- [AVAILABLE RECORDS]:
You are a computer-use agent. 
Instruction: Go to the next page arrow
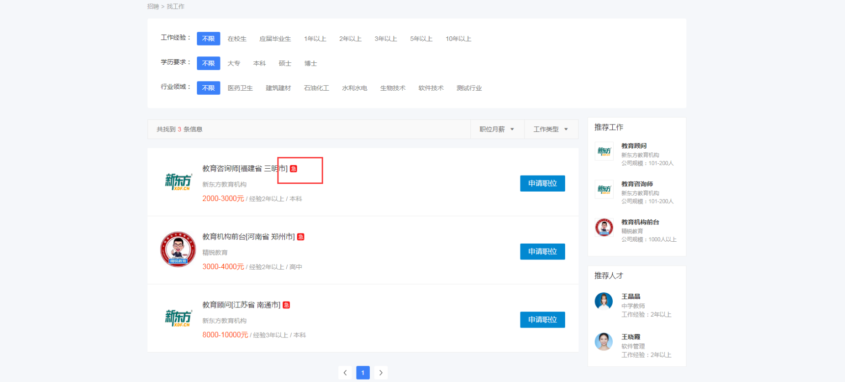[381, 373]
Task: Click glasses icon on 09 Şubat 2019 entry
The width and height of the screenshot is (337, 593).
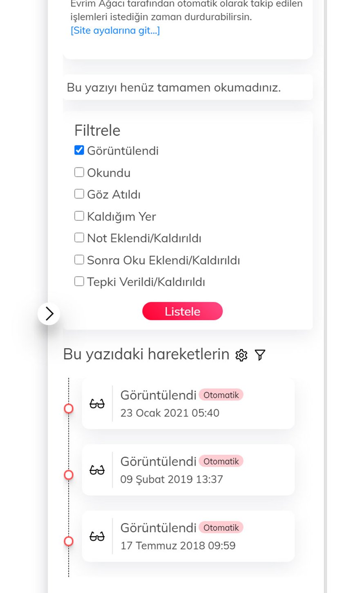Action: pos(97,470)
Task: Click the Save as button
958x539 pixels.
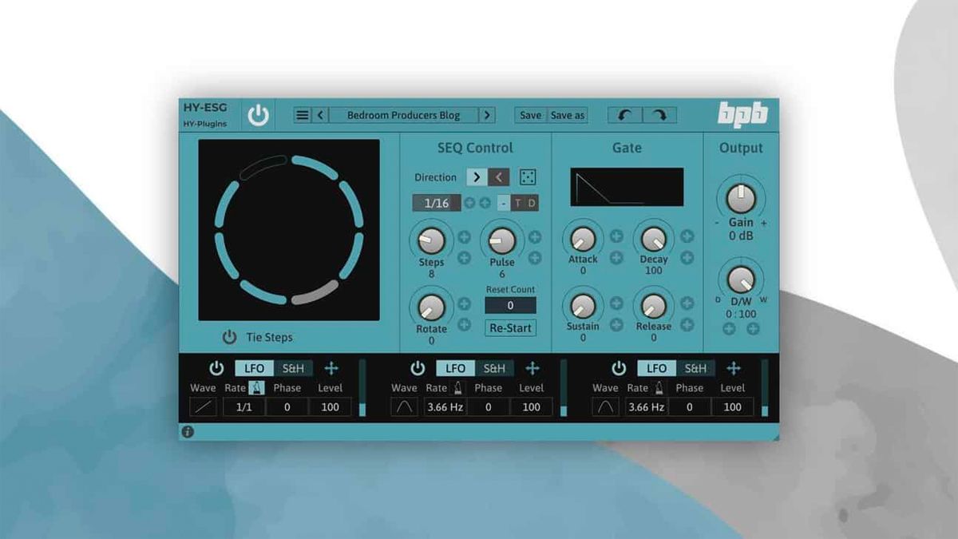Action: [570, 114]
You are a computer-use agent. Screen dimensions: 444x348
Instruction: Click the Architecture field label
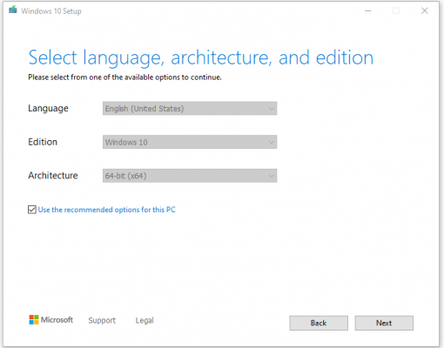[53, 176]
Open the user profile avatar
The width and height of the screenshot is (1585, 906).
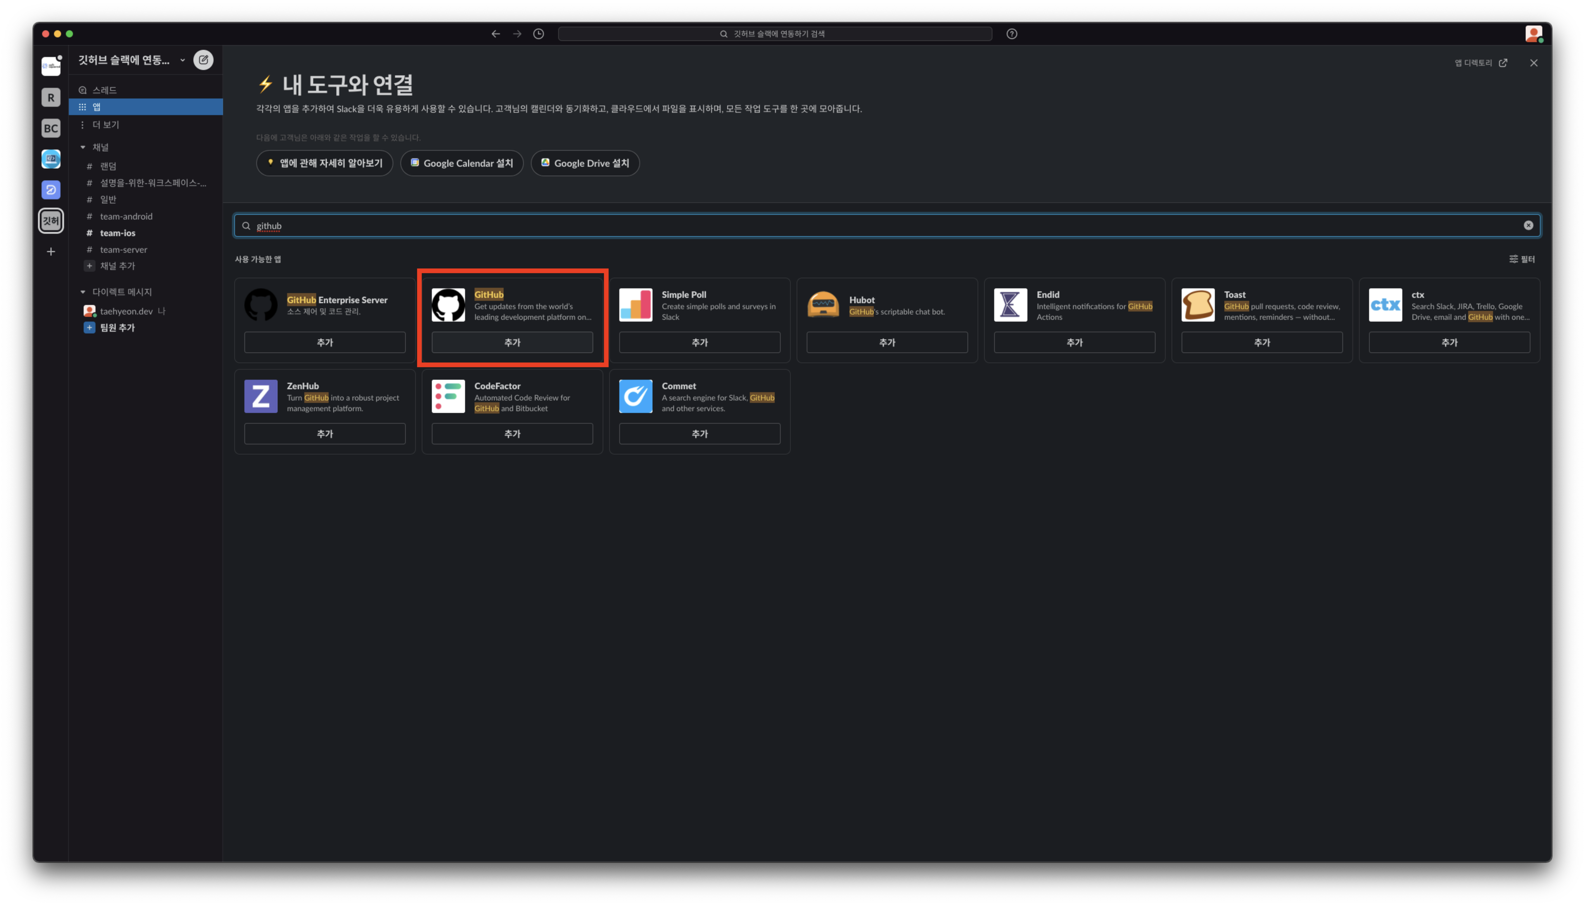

- [TASK OBJECTIVE]: Write out all the lines of the entries above without changing anything, omitting the pictures.

- [FULL OUTPUT]:
You are a computer-use agent. 
Instruction: Go to the next page arrow
[381, 373]
Task: Click glasses icon on 09 Şubat 2019 entry
The width and height of the screenshot is (337, 593).
Action: pos(97,470)
Task: Click the Save as button
958x539 pixels.
Action: [570, 114]
You are a computer-use agent. Screen dimensions: 444x348
Instruction: Click the Architecture field label
[53, 176]
Open the user profile avatar
The width and height of the screenshot is (1585, 906).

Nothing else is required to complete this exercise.